Over the past year, Congress has taken up its pen in an attempt to reform the FISMA legislation, and just a few weeks ago, the White House contributed its suggestions. The good news is that S.413, the draft Senate bill entitled Cybersecurity and Internet Freedom Act (see Senate Bill Eyes Cybersecurity Reform) charges OPM with developing a cybersecurity workforce strategy within 180 days and with establishing an occupation classification within one year of the bill being passed. But the lingering questions remain: Why is legislation necessary to compel OPM to take action on such an obvious area of need, and why did OPM refuse to take the initiative over the past decade? We have an assortment of career series - a music specialist is a 1051, broom and brush making is 3511, baking is 7402, and so forth - but none for cybersecurity.
The White House, in its May 12 cybersecurity legislative proposal (see (see White House Unveils Cybersecurity Legislative Agenda)), avoided any mention of creating a job series, but noted:
"The recruitment and retention of highly-qualified cybersecurity professionals is extremely competitive, so we need to be sure that the government can recruit and retain these talented individuals. Our legislative proposal will give DHS more flexibility in hiring these individuals. It will also permit the government and private industry to temporarily exchange experts, so that both can learn from each others' expertise."
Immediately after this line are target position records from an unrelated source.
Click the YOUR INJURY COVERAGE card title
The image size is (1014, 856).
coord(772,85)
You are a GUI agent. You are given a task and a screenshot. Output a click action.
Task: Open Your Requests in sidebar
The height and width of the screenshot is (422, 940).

These are good points, but it is noteworthy that the White House's proposed hiring authorities and related provisions only apply to DHS, and not to the other agencies. The word is that OPM balked, and the White House therefore limited its proposed authorities and provisions to DHS, creating the hopefully unintended consequence of a disastrous talent drain from other agencies to DHS.
How this plays out for the CISO will be interesting to watch. The creation of an actual job series for the cybersecurity professional is an essential tool in the CISO's toolbox, allowing the CISO to recruit, hire, train, develop, promote, advance, retain and adequately compensate professionals with the necessary knowledge, skills and abilities to defend our federal critical information infrastructure. Every federal CISO will welcome this development, and if a talent drain to DHS's more incentivized environment can be prevented, then every federal agency will see an increase in the overall quality of its efforts to improve the security of their respective enterprises.
Congress deserves a booming round of applause for its efforts to recognize, classify and professionalize the federal cybersecurity workforce. If a bill can be passed in the near term that enacts the workforce provisions contained in S.413, then the next decade will see far greater professionalization than the last decade with respect to the cybersecurity career field.
The White House deserves a small "golf clap" for at least empowering DHS, but missed an opportunity to extend the provisions across the executive branch. OPM gets a solid thumbs-down for having ignored this important requirement over the past decade, and for forcing Congress to legislate them into action. When the legislation passes, let's hope that OPM can overcome its inexplicable reluctance and produce the right outcome.